*** Begin section ***

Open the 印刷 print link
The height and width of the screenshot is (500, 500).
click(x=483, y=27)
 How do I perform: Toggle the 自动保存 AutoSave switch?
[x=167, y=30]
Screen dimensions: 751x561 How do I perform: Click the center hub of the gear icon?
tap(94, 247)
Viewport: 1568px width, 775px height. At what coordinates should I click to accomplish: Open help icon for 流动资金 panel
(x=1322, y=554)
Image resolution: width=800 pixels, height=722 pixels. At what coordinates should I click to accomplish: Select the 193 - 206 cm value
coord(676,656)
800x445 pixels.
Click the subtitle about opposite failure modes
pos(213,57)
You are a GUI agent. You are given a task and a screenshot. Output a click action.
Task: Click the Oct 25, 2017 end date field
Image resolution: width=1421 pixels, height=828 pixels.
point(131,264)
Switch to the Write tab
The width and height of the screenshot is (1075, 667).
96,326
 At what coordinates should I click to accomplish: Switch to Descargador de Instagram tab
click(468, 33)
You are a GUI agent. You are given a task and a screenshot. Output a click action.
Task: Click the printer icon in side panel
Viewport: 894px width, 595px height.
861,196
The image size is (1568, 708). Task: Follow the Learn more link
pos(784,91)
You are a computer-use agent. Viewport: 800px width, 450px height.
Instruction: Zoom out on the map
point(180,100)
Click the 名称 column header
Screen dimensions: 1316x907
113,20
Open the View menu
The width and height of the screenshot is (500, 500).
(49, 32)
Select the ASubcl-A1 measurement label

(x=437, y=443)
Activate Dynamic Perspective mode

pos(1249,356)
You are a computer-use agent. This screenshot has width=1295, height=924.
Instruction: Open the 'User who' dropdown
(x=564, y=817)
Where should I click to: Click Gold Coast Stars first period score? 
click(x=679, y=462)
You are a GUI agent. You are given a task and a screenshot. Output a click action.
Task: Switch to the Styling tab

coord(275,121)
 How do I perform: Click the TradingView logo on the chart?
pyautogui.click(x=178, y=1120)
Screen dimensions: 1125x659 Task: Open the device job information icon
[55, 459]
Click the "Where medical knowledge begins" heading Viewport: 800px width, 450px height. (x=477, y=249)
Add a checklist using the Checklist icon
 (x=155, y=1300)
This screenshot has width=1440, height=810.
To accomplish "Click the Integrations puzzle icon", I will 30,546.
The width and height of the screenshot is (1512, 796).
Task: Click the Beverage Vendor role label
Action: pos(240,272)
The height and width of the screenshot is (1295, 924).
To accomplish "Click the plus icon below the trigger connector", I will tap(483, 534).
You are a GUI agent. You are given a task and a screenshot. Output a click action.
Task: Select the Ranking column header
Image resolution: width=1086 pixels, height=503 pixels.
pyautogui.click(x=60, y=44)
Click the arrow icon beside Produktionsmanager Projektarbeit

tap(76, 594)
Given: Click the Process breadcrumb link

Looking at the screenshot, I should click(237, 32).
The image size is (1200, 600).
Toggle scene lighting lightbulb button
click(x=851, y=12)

*** End section ***

* Task item:
Copy the full listing exactly.

* Reply to the exercise:
Open the 印刷 print link
The height and width of the screenshot is (500, 500).
click(x=483, y=27)
 How do I perform: Toggle the 自动保存 AutoSave switch?
[x=167, y=30]
Screen dimensions: 751x561 How do I perform: Click the center hub of the gear icon?
tap(94, 247)
Viewport: 1568px width, 775px height. At what coordinates should I click to accomplish: Open help icon for 流动资金 panel
(x=1322, y=554)
Image resolution: width=800 pixels, height=722 pixels. At what coordinates should I click to accomplish: Select the 193 - 206 cm value
coord(676,656)
800x445 pixels.
Click the subtitle about opposite failure modes
pos(213,57)
You are a GUI agent. You are given a task and a screenshot. Output a click action.
Task: Click the Oct 25, 2017 end date field
Image resolution: width=1421 pixels, height=828 pixels.
point(131,264)
Switch to the Write tab
The width and height of the screenshot is (1075, 667).
96,326
 At what coordinates should I click to accomplish: Switch to Descargador de Instagram tab
click(468, 33)
You are a GUI agent. You are given a task and a screenshot. Output a click action.
Task: Click the printer icon in side panel
Viewport: 894px width, 595px height.
861,196
The image size is (1568, 708). Task: Follow the Learn more link
pos(784,91)
You are a computer-use agent. Viewport: 800px width, 450px height.
Instruction: Zoom out on the map
point(180,100)
Click the 名称 column header
Screen dimensions: 1316x907
113,20
Open the View menu
The width and height of the screenshot is (500, 500).
(49, 32)
Select the ASubcl-A1 measurement label

(x=437, y=443)
Activate Dynamic Perspective mode

pos(1249,356)
You are a computer-use agent. This screenshot has width=1295, height=924.
Instruction: Open the 'User who' dropdown
(x=564, y=817)
Where should I click to: Click Gold Coast Stars first period score? 
click(x=679, y=462)
You are a GUI agent. You are given a task and a screenshot. Output a click action.
Task: Switch to the Styling tab

coord(275,121)
 How do I perform: Click the TradingView logo on the chart?
pyautogui.click(x=178, y=1120)
Screen dimensions: 1125x659 Task: Open the device job information icon
[55, 459]
Click the "Where medical knowledge begins" heading Viewport: 800px width, 450px height. (x=477, y=249)
Add a checklist using the Checklist icon
 (x=155, y=1300)
This screenshot has width=1440, height=810.
To accomplish "Click the Integrations puzzle icon", I will 30,546.
The width and height of the screenshot is (1512, 796).
Task: Click the Beverage Vendor role label
Action: pos(240,272)
The height and width of the screenshot is (1295, 924).
To accomplish "Click the plus icon below the trigger connector", I will tap(483, 534).
You are a GUI agent. You are given a task and a screenshot. Output a click action.
Task: Select the Ranking column header
Image resolution: width=1086 pixels, height=503 pixels.
pyautogui.click(x=60, y=44)
Click the arrow icon beside Produktionsmanager Projektarbeit

tap(76, 594)
Given: Click the Process breadcrumb link

Looking at the screenshot, I should click(237, 32).
The image size is (1200, 600).
Toggle scene lighting lightbulb button
click(x=851, y=12)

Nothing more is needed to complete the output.